On Friday, it was announced through various environmental groups that the U.S. Fish and Wildlife Service will consider and review the status of Southeast Alaska wolves for the endangered species list.
A coordinator through the U.S. Fish and Wildlife Service for Southeast Alaska, Steve Brockmann, said Friday, “We have seen that there has been enough substantial evidence which has been presented to us and has helped us to see that we should think about a real review on the status of these wolves.”
The potentially endangered species of wolf, which are found roaming in the Southeast area of Alaska, particularly around the island of Prince Wales, are a subspecies of the timber wolf and are considered extremely rare since they aren’t found anywhere else in the world. They make their homes and den in the roots of huge trees within the forest, and their diet is made up of mostly Sitka black-tailed deer. Both species are highly dependent on the old forests that they reside in, but which are in danger of being destroyed.
Logging has long taken place in the 17-million acre Tongass National Forest where a large portion of the potentially endangered wolves inhabit, along with the Sitka deer. In a petition filed by environmental groups Greenpeace and the Center for Biological Diversity back in 2011, they argued that the population of the wolf species is rapidly declining and are at risk of not only losing their homes thanks to the logging, but also their lives to hunting and trapping. Recently in late March, seasons for hunting and trapping the Southeast Alaska wolves was closed on Prince of Wales Island because the target number of the species had already been reached, which has posed major concerns and only added to the endangered status.

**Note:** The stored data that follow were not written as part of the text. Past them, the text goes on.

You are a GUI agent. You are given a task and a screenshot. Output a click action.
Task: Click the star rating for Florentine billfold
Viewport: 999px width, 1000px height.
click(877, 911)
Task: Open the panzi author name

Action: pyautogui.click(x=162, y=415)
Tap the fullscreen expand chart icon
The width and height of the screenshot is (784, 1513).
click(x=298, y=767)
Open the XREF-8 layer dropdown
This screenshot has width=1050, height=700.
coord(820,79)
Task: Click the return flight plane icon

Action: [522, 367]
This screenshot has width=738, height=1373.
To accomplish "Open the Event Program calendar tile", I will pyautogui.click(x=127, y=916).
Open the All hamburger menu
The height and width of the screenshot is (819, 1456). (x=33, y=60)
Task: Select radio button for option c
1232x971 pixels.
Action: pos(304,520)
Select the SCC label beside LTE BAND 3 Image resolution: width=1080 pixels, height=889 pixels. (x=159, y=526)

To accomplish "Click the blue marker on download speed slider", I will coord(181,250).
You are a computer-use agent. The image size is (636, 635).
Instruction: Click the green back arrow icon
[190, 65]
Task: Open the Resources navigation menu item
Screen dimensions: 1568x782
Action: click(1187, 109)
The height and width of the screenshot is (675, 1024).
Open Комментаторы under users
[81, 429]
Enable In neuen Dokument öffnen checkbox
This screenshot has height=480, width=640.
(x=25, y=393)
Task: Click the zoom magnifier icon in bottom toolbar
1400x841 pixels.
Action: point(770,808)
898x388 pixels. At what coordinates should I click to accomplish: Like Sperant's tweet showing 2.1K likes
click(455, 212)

“There are concerns,” stated Larry Edwards, a forest campaigner from Greenpeace and resident of the area. “This rare subspecies of timber wolf is found only in the southeastern area of Alaska, and their population has been declining very sharply over the last few years. The protection of the Endangered Species Act is absolutely needed to protect them. The limit for the harvesting cap was set way too high, and they were not even thinking about the illegal take of the wolves, either.”
Alaska director of the Center of Biological Diversity, Rebecca Noblin, agrees with Edwards. “They are only one of the most fascinating species that exists in Alaska. The Endangered Species Act is the only thing that can save and protect these beautiful wolves from hunting and logging.”
The director of the Alaska Department of Fish and Game’s Division of Wildlife Conservation, Doug Vincent-Lang, has released a statement saying they are disappointed with the agency’s decision, as Fish and Game thinks they have managed the wolves sustainably. He also has stated they don’t think the 90-day positive finding is justified.
During the 1990s, the federal agency had responded to an earlier petition, making their decision that a listing for the same wolves was not warranted. Beginning tomorrow, March 31, Fish and Wildlife will search for information on the Southeast Alaska wolves and then begin a year-long review which will eventually lead to a decision on if the species will be listed as endangered or threatened.